→ **Required action**
Going line by line through the entries below, tally those that hold the string "ARMES". Give only the total.

→ **Source material**
============================================================
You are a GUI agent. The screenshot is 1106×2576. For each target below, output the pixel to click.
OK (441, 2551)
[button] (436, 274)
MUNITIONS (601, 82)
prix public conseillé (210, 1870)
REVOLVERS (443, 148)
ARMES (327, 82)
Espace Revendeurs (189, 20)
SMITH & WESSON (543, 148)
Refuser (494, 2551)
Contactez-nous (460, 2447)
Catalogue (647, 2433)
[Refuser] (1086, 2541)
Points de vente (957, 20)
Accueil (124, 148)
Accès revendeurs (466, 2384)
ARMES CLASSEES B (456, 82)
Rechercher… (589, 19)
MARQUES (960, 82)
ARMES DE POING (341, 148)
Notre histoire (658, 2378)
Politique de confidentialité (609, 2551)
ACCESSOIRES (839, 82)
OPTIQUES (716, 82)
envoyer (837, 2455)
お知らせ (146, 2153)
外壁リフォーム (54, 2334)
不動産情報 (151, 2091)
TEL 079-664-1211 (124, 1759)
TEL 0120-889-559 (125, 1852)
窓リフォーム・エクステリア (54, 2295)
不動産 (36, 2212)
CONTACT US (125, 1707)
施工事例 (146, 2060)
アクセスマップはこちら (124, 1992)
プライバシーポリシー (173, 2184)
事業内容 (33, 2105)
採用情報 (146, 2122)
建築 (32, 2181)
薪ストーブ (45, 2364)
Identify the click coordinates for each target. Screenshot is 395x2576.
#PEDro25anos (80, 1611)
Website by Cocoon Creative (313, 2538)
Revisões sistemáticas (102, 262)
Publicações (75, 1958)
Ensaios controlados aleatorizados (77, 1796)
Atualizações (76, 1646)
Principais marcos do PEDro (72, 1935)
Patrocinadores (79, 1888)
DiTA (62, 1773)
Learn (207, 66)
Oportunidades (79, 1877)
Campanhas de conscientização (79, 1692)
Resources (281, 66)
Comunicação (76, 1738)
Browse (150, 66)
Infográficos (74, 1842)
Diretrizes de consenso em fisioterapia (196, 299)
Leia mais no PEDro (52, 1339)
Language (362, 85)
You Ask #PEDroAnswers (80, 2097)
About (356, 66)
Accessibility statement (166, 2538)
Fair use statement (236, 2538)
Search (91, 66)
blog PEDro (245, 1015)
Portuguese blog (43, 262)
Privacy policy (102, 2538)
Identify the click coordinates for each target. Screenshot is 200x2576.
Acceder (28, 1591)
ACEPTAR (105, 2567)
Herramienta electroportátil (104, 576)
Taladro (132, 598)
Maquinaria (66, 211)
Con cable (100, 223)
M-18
============================================================
→ **Answer box**
3